Avrupa bugün çelişkili bir durumla karşı karşıyadır: Bir yandan küresel ölçekte nüfuzunu korumak için göçmenlere kucak açma zorunluluğu, diğer yandan gündemin 2015 yılından bu yana sertleştirdiği ve sınırlarındaki silahlanmayla somutlaşan siyasal söylemde göç olgusunun dramatize edilmesi. Göçün insani kalkınma ve zenginlik unsuru olarak değer kazanması, “ötekinin” farklılıkları ve ayrılıklarıyla kabul edilmesinden, göç akımlarının tarihinin öğrenilmesinden, göç öykülerinin çeşitliliğinin bir değer olarak benimsenmesinden ve göçmen kökenli bireylerin Avrupa toplumundaki yerinin tanınmasından geçen önemli bir meseledir.

Avrupa’nın inşası, ekonomik kalkınmanın sürüklendiği belirsizlik ve popülizmlerin yükselişiyle kırılganlaşmaktadır. Bu gözlem karşısında, bu alanın uyumunu pekiştirmek ve dayanışmayı yeniden inşa etmek için nasıl bir çok taraflı işbirliği hayal edebiliriz? Bölgeler arası işbirliğini nasıl yeniden düşünebilir ve mevcut bölgesel ağlardan destek alarak nasıl yeni sinerjiler yaratabiliriz?

Avrupa ekonomik krize karşı akılcı büyümeyi sağlamak amacıyla yeni stratejiler geliştirme hedefini benimsemiştir. Bilginin birlikte inşası ve paylaşılması yoluyla elde edilen kolektif akıl, yarının Avrupası için yeni değerlerin üretilmesini sağlayacak temel bir kaynaktır. Buluşmalar yaratma, yeni yönetişim ve işbirliği biçimlerini deneyimleme, yaratıcı toplulukları harekete geçirme becerisi de, bu süreçte seferber edilecek kaynaklar arasında yer almaktadır.

Siyasal seçkinlerin yaşadığı güven krizi Avrupa’nın değerleri ile çelişen aşırılıkçı hareketlerin yükselişiyle sonuçlanmakta, ulusal ve uluslararası düzeyde gözlemlenen bu durumu siyasal gündemler de desteklemektedir.
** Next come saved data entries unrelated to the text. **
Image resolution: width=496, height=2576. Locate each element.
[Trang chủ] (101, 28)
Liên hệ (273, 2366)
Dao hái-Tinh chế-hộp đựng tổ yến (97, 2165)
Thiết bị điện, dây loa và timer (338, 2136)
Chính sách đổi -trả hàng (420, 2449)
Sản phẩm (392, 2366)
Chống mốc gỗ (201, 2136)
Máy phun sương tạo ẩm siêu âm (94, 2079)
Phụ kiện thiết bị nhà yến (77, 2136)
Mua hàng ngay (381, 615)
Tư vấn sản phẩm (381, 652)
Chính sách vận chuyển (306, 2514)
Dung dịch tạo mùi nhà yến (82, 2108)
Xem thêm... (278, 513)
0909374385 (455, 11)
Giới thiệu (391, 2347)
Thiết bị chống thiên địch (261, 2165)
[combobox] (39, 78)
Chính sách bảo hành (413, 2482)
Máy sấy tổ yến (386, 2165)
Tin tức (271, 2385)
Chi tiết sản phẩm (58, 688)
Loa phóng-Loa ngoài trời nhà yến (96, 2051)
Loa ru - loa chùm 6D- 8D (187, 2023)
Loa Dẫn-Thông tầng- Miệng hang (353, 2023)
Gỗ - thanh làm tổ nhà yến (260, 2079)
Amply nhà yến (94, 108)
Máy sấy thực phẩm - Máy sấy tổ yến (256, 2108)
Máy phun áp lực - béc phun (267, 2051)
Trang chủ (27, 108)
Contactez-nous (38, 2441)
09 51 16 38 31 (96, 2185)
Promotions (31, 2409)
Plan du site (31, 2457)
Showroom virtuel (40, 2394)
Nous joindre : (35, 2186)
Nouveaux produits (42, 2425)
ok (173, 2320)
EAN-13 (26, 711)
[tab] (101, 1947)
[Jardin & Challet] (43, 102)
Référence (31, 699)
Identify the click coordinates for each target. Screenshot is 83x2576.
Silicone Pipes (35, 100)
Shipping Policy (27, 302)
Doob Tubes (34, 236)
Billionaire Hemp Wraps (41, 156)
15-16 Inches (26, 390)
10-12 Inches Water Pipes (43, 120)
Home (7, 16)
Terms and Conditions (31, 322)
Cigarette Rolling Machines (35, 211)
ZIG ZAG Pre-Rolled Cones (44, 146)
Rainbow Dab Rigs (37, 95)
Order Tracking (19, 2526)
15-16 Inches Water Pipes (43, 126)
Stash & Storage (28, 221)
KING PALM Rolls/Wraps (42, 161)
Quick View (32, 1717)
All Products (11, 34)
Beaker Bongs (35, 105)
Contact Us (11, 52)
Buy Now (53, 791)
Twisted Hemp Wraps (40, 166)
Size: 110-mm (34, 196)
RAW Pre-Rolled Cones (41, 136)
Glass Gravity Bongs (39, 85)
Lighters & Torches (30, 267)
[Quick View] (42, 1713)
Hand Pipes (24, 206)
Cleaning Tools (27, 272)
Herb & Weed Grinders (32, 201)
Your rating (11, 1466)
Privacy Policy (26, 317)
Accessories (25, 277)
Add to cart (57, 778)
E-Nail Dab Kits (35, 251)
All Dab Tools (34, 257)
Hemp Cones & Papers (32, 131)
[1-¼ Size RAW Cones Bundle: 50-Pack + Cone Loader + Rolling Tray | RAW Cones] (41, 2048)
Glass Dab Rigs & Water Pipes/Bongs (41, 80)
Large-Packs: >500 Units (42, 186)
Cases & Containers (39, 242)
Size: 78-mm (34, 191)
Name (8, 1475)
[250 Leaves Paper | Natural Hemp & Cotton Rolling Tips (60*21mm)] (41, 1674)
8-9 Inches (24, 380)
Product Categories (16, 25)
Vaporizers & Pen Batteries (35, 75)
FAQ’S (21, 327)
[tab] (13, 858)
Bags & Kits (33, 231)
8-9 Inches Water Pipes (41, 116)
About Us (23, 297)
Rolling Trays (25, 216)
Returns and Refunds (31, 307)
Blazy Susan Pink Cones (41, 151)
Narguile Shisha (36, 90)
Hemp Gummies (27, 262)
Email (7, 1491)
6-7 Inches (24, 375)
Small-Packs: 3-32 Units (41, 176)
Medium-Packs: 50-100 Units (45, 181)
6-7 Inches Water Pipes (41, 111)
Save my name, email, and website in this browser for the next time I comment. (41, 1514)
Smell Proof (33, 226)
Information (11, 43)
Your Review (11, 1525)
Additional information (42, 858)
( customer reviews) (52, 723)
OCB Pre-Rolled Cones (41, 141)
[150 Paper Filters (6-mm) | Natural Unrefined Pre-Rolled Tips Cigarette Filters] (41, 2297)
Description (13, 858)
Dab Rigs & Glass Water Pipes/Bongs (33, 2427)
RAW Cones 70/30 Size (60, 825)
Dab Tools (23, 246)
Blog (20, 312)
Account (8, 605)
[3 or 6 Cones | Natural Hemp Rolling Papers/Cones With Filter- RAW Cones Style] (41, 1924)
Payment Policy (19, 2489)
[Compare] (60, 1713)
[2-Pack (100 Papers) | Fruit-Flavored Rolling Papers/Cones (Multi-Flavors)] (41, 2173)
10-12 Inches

Yarının sorunları karşısında bireyleri yeniden harekete geçirmek ve demokratik sistemi yeniden etkin hale getirmek için, yurttaşların siyasete olan güveni nasıl geri kazanılabilir? Yerel ve Avrupa düzeyinde kültürel çeşitliliğin bilincine varmaları için ne tür teşvik edici girişimlerde bulunulabilir?